Here is one more solution: it builds on the last version of the @Willem's one, but instead of using a list of ()'s (which is a bit underwhelming) as a fuel for the loop (foldM) it applies a list of actions for reading the values.

import Control.Monad

isums n = foldM go 0 (replicate n readLn) 
  where
    go s a = do 
      x <- a
      let s' = s + x 
      print s'
      return s'

Here replicate n readLn creates a list of actions, each of which reads an integer.

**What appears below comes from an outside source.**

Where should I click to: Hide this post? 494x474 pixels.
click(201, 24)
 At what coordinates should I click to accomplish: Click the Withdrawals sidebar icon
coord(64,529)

These actions are not evaluated till the go is called during the looping by means of foldM. The fact that we can create such a list without performing actual reading stems from the Haskell's laziness.

Answer 2

This would probably be easiest to express using a helper function, as the extra requirement of printing the partial sums after each input adds a bit of extra clutter:

isums :: Int -> IO Int
isums n = helper n 0
  where
    helper 0 acc = return acc
    helper m acc = do
        x <- readLn
        let x' = acc + x
        print x'
        helper (m - 1) x'

---

What you're doing is kinda like a fold (look at foldM), only instead of traversing a list, you're getting the values "to be folded" from IO. If we had a function:

accM :: Monad m => (a -> m a) -> m a -> Int -> m a
accM f acc 0 = acc
accM f acc n = accM f (acc >>= f) (n - 1)

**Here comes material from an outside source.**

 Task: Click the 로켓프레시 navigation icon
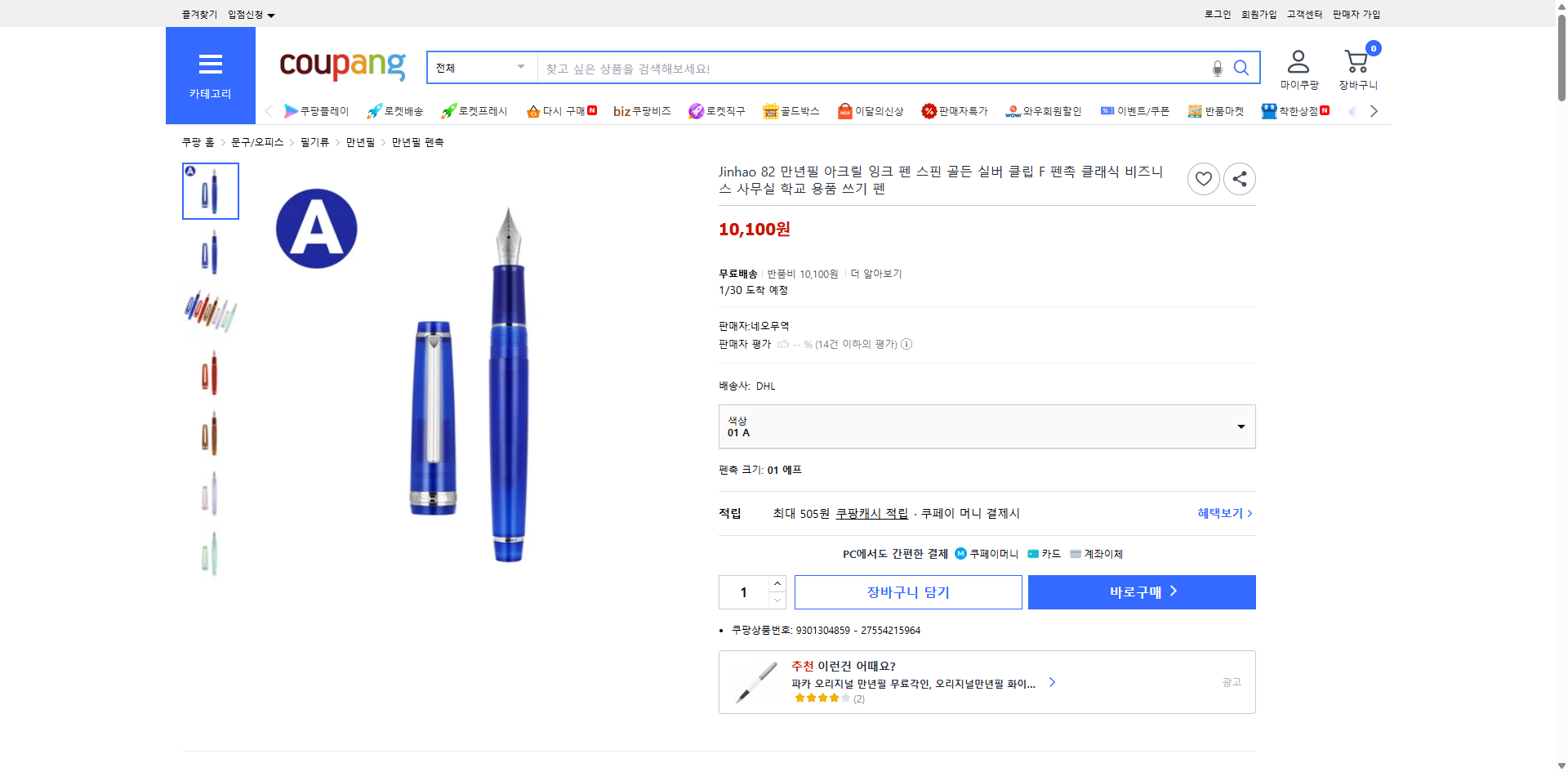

Then we could write this as:

isums :: Int -> IO Int
isums n = accM helper (return 0) n
  where
    helper acc = do
        x <- readLn
        let x' = acc + x
        print x'
        return x'

Which is a bit nicer (and more reusable) as it lets us separate the general behaviour (accM) from the specific behaviour (helper).

Answer 3

You can use replicateM :: Applicative m => Int -> m a -> m [a] for this:

import Control.Monad(replicateM)

isums :: (Read n, Num n) => Int -> IO n
isums n = do
    numbers <- replicateM n readLn
    return (sum numbers)

So here we repeat readLn the given number of times, and then we return the sum of the numbers list.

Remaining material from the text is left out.